What! You Too?

Don’t you think this happens a lot as a Mama, and as a blogger?

Quite often I’m taken aback that someone is experiencing the same thing as me, or going through something that I once experienced.

I know every journey is different, with life and motherhood. We all travel different paths, yet I find that we’re still united in so many different ways.

I often find myself in the blogosphere nodding along and gasping within: What? You too? I only felt the same way last week!

And with motherhood. Well, that seems to happen all the time. When Lacey was born I was shifted from room to room without any interaction with other mothers at all. I had a private room so didn’t share with any other babies or Mamas. I think it was many days before I even saw another baby, and that was probably in the canteen as I quickly grabbed some supplies and then retreated back to the sanctuary of our room.

So after a week of being in the hospital I was having breastfeeding attachment issues with Lacey so I saw a midwife. She put me into a little intensive group so a lactation consultant could help guide us through any issues we had.

I sat with two other women, and their babies. The other babies were 2 weeks old. To me that felt sooo much older than Lacey. Those mothers were (or seemed at the beginning anyhow) practically experts. They’d been Mamas forever. Two weeks seemed like a long time to me. I think it was because they’d also been home as well. I hadn’t experienced the real world as a Mama yet.

We sat there and talked as we worked out how to feed our hungry little babies properly. I realised how much we were all alike. I was nodding along about birthing experiences. About how we felt after the birth. About how much they adored their new little bundles. About how exhausting it all already was. About how little we really new, but how right it all felt.

It was my first real contact with Mama’s being a new Mama myself. And inside my head that quote came up: What you too? Thought I was the only one.

And I wanted to hold on to them for dear life, these new friends of mine. I wanted to feel connected like this forever. It was my first experience of sharing about motherhood and babies. Were there other mothers out there who got me, like I got them?

I wanted to swap emails and phone numbers. But in fear of seeming desperate I left empty handed, back into the world unsure if I would meet others travelling the same path as me.

It wasn’t that I was feeling isolated, because I wasn’t. I had a great support network. There really wasn’t any time to feel isolated. People were always popping in. I had Hubby home with me for weeks before and after Lacey was born. It was just that warm, fuzzy feeling when friendship is born because two or more people are sharing something. Something special.

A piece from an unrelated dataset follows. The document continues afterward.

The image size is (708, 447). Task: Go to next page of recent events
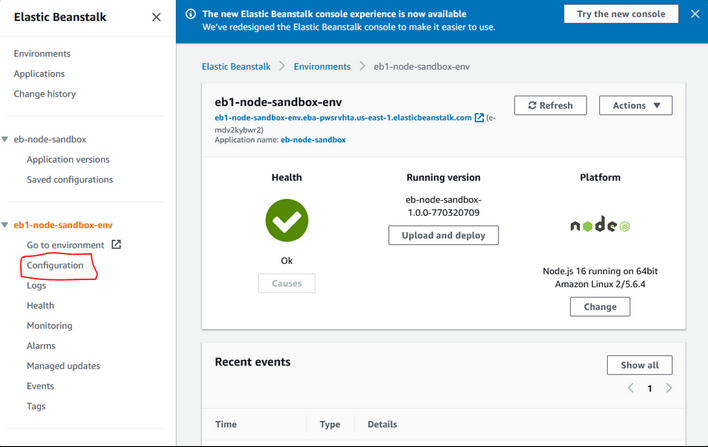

Those moments have happened a lot since that day. and it’s lovely to be able to share something with someone. Even if it goes unspoken. As one person talks I often find myself nodding along, or giving them a knowing smile. I get you, my eyes say. I do. And in that moment friendship is born.

That’s the great thing about motherhood and parenthood. How ever different we may be, we’re ever so much the same.

The other day I had Lacey in the pram as we walked past the pet store. Out the front was a father and a baby girl happily looking at the new puppies. The little girl looked to be a few months older than Lacey, and to my delight she had about the same amount of beautiful blond hair.

I scooped up Lacey out of the pram and decided that we too needed to look at puppies. The father and I looked at each knowingly. At the same time we spoke. I said: Oh, a little twin for Lacey. He said: I see someone else has hair issues. We laughed.

We didn’t need to say anything else. We just knew that we’d heard all the same comments, thought all the same things.

And that was enough. That was all I needed. My little What you too? hit and I was on my way. xx

8 thoughts on “What! You Too?”

  1. Oh I so get what you are talking about. I even find just passing other mums in the street when I out walking with Liam. You’ll give a nod and a smile and its like you are part of the ‘club’. Its so nice to know that there are so many parents going through the same thing as us.

    Actually I have to recount a funny story. Richard took Liam grocery shopping on Saturday. While in the baby aisle at Coles a guy came up to him with a bottle of stretch mark cream. ‘Mate, do you think my wife might be offended if I bought this for her. She is complaining about her jelly belly after giving birth a few months ago and I’m not sure if I’d look a bit silly bringing this home’.

    I laughed when Richard told me this – its a conversation you wouldn’t normally have if you weren’t a parent.

    x

  2. You too?! So true. You have really nailed it Chantelle.
    I have made some incredible friends since having my babies. Even though we all choose different methods, breastfeeding or not, crazy or not, we are all mums and we get it!